───── Document text ─────
Is It Time For the U.S. Navy to Return to Open-Ocean Warfare?
The Pentagon must formulate a concept that manages to combine U.S. Marine and Navy forces, scatter them around on the map, and yet preserve their unity as fighting forces despite physical distance and hostile efforts to fragment and overwhelm them.
The challenge before sea-service strategists and force designers, then, is to figure out how to disperse a naval force in space while preserving mutual support and coordination among its parts. If the PLA can disrupt mutual support among the U.S. and allied forces—say, by using cyberattacks to interrupt the flow of information and orders among its constituent units or formations—then it will have splintered the force into packets of combat power destructible through Maoist means. This is what PLA officialdom terms “systems-destruction warfare.” Deranging hostile military systems—a fleet, an air wing, an amphibious force, whatever—is intrinsic to the Maoist strategy of “active defense.” And active defense remains the “essence” of CCP military thought, now as since the 1930s, when Mao Zedong first codified the concept for the Red Army. It is in the PLA’s strategic marrow.
So Berger, Chief of Naval Operations Mike Gilday, and their advisers must formulate a concept that manages to combine U.S. Marine and Navy forces, scatter them around on the map, and yet preserve their unity as fighting forces despite physical distance and hostile efforts to fragment and overwhelm them. That’s an unenviable task; but such are the times given us. Long live the counterrevolution!
James Holmes is J. C. Wylie Chair of Maritime Strategy at the Naval War College and author of the forthcoming Brief Guide to Maritime Strategy. The views voiced here are his alone.
─────
### Tasks for this exercise
• 1. In the naval strategy article, what term does PLA officialdom use for the kind of warfare described there?
• 2. Reproduce word for word the passage of the naval strategy article that starts with the words containing "So Berger, Chief" and finishes with "are his alone.".
───── Dataset records ─────
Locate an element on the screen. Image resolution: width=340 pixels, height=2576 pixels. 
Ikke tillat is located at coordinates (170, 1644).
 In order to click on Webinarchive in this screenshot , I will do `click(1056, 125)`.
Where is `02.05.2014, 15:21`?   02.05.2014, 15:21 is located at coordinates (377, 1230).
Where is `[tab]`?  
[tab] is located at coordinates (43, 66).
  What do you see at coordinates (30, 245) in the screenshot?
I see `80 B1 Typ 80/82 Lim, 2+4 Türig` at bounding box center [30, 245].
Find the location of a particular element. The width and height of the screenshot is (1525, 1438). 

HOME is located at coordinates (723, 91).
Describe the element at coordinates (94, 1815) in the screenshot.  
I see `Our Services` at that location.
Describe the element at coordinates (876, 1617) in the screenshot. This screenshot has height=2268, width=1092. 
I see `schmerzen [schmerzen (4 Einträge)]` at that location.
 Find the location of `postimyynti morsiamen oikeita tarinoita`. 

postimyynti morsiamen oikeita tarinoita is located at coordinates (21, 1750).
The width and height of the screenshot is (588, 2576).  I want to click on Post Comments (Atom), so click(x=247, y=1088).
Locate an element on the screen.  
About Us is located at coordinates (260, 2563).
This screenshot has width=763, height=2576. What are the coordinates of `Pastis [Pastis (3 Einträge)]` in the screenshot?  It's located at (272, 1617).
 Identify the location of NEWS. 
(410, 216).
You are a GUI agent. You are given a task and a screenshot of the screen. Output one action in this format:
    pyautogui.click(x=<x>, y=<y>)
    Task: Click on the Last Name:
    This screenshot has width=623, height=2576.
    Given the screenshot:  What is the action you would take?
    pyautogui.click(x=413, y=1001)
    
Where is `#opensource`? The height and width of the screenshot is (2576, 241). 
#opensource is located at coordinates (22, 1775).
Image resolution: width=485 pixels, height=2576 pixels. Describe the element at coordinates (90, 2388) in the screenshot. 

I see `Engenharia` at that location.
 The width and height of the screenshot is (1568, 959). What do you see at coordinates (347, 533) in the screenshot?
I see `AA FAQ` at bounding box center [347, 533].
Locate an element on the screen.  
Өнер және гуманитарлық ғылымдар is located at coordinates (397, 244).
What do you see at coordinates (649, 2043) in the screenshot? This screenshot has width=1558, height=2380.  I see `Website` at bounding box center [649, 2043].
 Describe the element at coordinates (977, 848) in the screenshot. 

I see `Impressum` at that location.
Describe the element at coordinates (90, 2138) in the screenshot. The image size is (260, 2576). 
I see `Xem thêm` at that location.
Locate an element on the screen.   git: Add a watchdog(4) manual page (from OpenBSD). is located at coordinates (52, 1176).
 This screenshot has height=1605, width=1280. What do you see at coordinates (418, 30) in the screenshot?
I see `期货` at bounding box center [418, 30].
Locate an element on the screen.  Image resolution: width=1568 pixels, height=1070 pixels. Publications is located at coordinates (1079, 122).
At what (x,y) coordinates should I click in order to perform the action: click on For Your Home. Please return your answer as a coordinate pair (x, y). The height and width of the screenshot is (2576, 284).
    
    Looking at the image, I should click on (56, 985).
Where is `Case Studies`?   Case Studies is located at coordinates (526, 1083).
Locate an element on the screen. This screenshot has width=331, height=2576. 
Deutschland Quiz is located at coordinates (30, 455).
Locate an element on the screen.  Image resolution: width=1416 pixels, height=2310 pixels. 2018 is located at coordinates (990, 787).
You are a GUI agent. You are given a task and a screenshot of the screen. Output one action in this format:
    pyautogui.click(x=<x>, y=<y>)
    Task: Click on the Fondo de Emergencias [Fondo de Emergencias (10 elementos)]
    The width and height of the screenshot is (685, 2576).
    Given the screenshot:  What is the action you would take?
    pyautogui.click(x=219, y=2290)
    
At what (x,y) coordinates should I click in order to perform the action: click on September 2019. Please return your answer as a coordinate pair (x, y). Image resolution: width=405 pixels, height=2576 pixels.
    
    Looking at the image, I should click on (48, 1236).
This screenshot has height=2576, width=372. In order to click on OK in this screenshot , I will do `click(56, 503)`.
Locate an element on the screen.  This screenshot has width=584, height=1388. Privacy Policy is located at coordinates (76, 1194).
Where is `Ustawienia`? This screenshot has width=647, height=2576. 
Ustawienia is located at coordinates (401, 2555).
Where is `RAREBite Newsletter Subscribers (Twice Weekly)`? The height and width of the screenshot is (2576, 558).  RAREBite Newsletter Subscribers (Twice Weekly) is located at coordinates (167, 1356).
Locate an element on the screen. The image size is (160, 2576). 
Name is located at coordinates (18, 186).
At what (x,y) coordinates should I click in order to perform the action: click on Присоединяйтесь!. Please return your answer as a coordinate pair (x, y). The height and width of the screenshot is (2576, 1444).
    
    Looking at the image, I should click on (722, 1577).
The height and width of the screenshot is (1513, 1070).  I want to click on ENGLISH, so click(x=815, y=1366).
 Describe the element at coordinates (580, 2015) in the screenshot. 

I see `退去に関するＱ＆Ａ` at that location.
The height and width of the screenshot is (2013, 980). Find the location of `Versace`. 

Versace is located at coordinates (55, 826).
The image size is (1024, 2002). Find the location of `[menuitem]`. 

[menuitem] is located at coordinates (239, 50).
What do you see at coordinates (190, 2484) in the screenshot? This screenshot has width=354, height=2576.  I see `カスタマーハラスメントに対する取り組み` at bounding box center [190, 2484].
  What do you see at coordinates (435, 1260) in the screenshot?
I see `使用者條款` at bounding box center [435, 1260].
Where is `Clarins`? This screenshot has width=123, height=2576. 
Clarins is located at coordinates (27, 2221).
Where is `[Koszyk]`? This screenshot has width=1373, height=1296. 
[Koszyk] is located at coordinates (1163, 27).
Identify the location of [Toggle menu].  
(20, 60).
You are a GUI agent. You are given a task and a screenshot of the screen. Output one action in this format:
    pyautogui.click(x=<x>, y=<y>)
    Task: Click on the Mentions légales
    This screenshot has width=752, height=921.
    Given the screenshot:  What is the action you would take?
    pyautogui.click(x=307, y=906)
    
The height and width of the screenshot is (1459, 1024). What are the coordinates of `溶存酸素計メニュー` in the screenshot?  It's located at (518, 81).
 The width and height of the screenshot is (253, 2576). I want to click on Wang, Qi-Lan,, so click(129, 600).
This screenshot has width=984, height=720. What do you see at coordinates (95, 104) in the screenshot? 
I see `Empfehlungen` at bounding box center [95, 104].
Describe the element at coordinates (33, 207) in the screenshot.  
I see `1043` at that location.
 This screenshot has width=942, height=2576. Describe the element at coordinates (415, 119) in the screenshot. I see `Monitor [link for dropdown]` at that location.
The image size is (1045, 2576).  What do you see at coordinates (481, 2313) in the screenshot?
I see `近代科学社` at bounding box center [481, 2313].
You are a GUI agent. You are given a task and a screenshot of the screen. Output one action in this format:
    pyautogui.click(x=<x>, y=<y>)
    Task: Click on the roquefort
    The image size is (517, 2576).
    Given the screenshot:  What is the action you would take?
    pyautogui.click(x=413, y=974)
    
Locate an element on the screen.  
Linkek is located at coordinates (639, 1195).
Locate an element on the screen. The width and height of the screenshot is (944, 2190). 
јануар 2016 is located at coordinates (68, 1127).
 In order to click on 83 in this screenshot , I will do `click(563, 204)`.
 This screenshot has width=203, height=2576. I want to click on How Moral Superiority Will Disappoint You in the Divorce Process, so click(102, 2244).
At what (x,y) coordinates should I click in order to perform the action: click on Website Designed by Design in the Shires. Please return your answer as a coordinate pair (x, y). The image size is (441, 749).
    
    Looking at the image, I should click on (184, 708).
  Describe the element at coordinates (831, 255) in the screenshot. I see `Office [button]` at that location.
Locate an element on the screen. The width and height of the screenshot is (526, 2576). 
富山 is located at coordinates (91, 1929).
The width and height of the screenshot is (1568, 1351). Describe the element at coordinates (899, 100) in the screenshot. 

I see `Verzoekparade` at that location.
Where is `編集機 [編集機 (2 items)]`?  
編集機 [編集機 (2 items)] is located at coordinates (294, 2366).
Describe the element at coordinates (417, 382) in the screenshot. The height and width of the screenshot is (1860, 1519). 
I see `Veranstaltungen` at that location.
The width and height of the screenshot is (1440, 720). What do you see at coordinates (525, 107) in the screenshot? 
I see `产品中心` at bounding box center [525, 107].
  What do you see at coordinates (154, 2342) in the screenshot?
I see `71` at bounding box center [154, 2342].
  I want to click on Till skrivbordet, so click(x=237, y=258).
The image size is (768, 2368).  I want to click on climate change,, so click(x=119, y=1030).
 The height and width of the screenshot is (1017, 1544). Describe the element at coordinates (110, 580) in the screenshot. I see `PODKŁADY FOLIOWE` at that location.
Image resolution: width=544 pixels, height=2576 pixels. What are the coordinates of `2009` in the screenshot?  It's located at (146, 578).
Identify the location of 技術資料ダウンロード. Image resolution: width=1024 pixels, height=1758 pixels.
─────
### Results of the tasks
• 1. PLA officialdom calls it "systems-destruction warfare."

• 2.
So Berger, Chief of Naval Operations Mike Gilday, and their advisers must formulate a concept that manages to combine U.S. Marine and Navy forces, scatter them around on the map, and yet preserve their unity as fighting forces despite physical distance and hostile efforts to fragment and overwhelm them. That’s an unenviable task; but such are the times given us. Long live the counterrevolution!
James Holmes is J. C. Wylie Chair of Maritime Strategy at the Naval War College and author of the forthcoming Brief Guide to Maritime Strategy. The views voiced here are his alone.